Folding quality control in the export of proteins by the bacterial twin-arginine translocation pathway

Abstract

To examine the relationship between folding and export competence by the twin-arginine translocation (Tat) pathway we analyzed the subcellular localization of fusions between a set of eight putative Tat leader peptides and alkaline phosphatase in isogenic Escherichia coli strains that either allow or disfavor the formation of protein disulfide bonds in the cytoplasm. We show that export by the Tat translocator is observed only in strains that enable oxidative protein folding in the cytoplasm.
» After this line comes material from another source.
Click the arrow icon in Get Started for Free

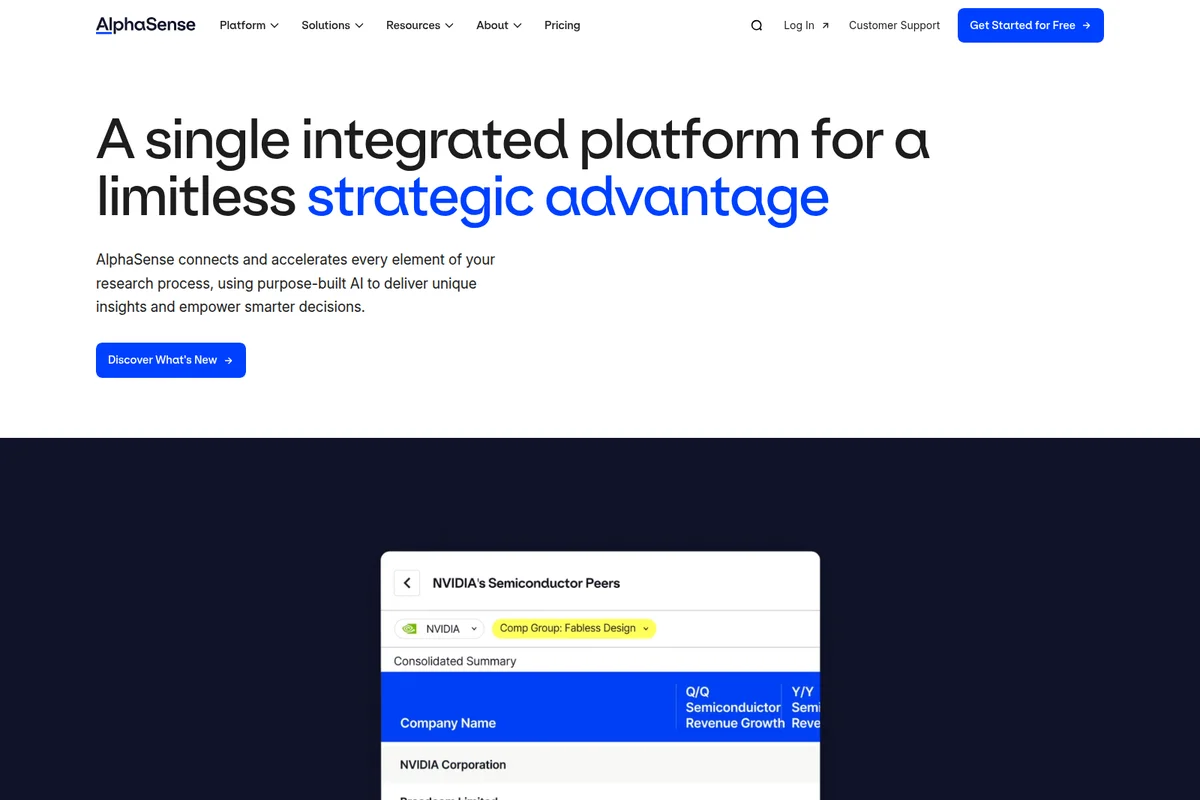click(1086, 26)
Further, we show that other disulfide-containing proteins, namely single-chain Fv and heterodimeric F(AB) antibody fragments, are export-competent only in strains having an oxidizing cytoplasm. Functional, heterodimeric F(AB) protein was exported from the cytoplasm by means of a Tat leader peptide fused to the heavy chain alone, indicating that the formation of a disulfide-bonded dimer preceeds export. These results demonstrate that in vivo only proteins that have attained the native conformation are exported by the Tat translocator, indicating that a folding quality-control mechanism is intrinsic to the export process. The ability to export proteins with disulfide bonds and the folding proofing feature of the Tat pathway are of interest for biotechnology applications.

Figure 1

AP folding and export in different strain backgrounds. Ox and red refer to oxidizing and reducing redox potentials in the specified subcellular compartment. In C:ox (DR473) cells, AP is able to fold in the cytoplasm and thus can serve as a substrate for the Tat pathway. The localization of AP is not impaired in the C:ox/P:red strain DRA (DR473 dsbA). Deletion of tatC (or tatB) in the C:ox/P:ox strain blocks AP export.

Figure 2

Subcellular localization of ssFdnG-AP. Immunoblotting of periplasmic (A) and cytoplasmic (B) fractions from cells expressing ssFdnG-AP. Samples were normalized on the basis of the amount of total cell protein and resolved on SDS-12% polyacrylamide gels. GroEL was used as a fractionation marker by probing with anti-GroEL serum. (C) AP activity for the same periplasmic (filled bars) and cytoplasmic (open bars) fractions as in A and B. (D) Trypsin sensitivity analysis of periplasmic fractions collected from C:ox/P:ox and C:ox/P:red cells. Samples were separated on SDS-4–20% polyacrylamide gels and probed with anti-AP and anti-OmpA serum.

Figure 3

Tat export of a scFv. Detection of scFv by ELISA in the periplasmic and cytoplasmic fractions. Periplasmic (filled bars) and cytoplasmic (open bars) samples were serially diluted and started from the same amount of total protein. Data reported are from a 4-fold dilution and are the average of two independent experiments.

Figure 4

Tat export of an antidigoxin antibody fragment (F_AB). (A) Tat export of F_AB antibodies. (B) Western blotting of periplasmic (lanes 1–3) and cytoplasmic (lanes 4–6) fractions collected from cells coexpressing TorA-Fab fusion and ΔssDsbC. Strains used were (1, 4) C:ox/P:ox; (2, 5) C:ox/P:ox/tatC, and (3, 6) C:red/P:ox. All lanes were loaded with the same amount of total protein and anti-mouse IgG F(ab′)₂ antibody was used to detect the F_AB light chain. GroEL was used as a fractionation marker for the spheroplast fractions. (C) ELISA of periplasmic (a, c, and e) and cytoplasmic (b, d, and f) fractions collected from C:red/P:ox (a and b), C:ox/P:ox/tatC (c and d), and C:ox/P:ox (e and f) cells. (D) Flow cytometric analysis of C:red/P:ox cells (Upper) and C:ox/P:ox cells (Lower) cells expressing TorA-Fab and ΔssDsbC and labeled with FITC-digoxin.